> _TASKS TO CARRY OUT_:
**A)** From the representations clause, transcribe the passage starting with "The Company hereby" and going on through "as presently conducted.".
**B)** Decide whether each statement agrees with the representations clause. Answer yes or no, and quote the deciding words. (i) The Company exists as a corporation under the laws of the State of Delaware. (ii) The directors of the Company have authorized the issuance of the Shares. (iii) Bankruptcy laws may limit enforcement of the Note.

> _SOURCE DOCUMENT_:

= = =

The Company hereby represents and warrants to _____ as follows:
(1) The Company is a corporation validly existing and in good
standing under the laws of the State of Florida and has full
corporate power and authority to own and lease its properties
and to carry on its business as presently conducted.
(2) The Company has full power, authority and legal right to enter
into the Note and to issue the Shares. The Note and the
issuance of the Shares have been duly authorized by all
requisite action of the directors of the Company. Upon
execution and delivery by the Company of the Note, it will be
a valid and binding obligation of the Company, enforceable in
accordance with its terms, except as enforcement may be
limited by bankruptcy, insolvency, reorganization or similar
laws affecting the rights of creditors generally and general
equitable principles.

= = =

> _DATASET SECTION_:
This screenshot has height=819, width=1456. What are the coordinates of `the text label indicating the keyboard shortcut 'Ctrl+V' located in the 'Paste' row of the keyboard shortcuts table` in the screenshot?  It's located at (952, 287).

= = =

> _ANSWERS FOR THE TASKS_:
**A)**
The Company hereby represents and warrants to _____ as follows:
(1) The Company is a corporation validly existing and in good
standing under the laws of the State of Florida and has full
corporate power and authority to own and lease its properties
and to carry on its business as presently conducted.

**B)**
(i) No: "in good standing under the laws of the State of Florida"
(ii) Yes: "the issuance of the Shares have been duly authorized by all requisite action of the directors of the Company"
(iii) Yes: "except as enforcement may be limited by bankruptcy, insolvency, reorganization or similar laws affecting the rights of creditors generally"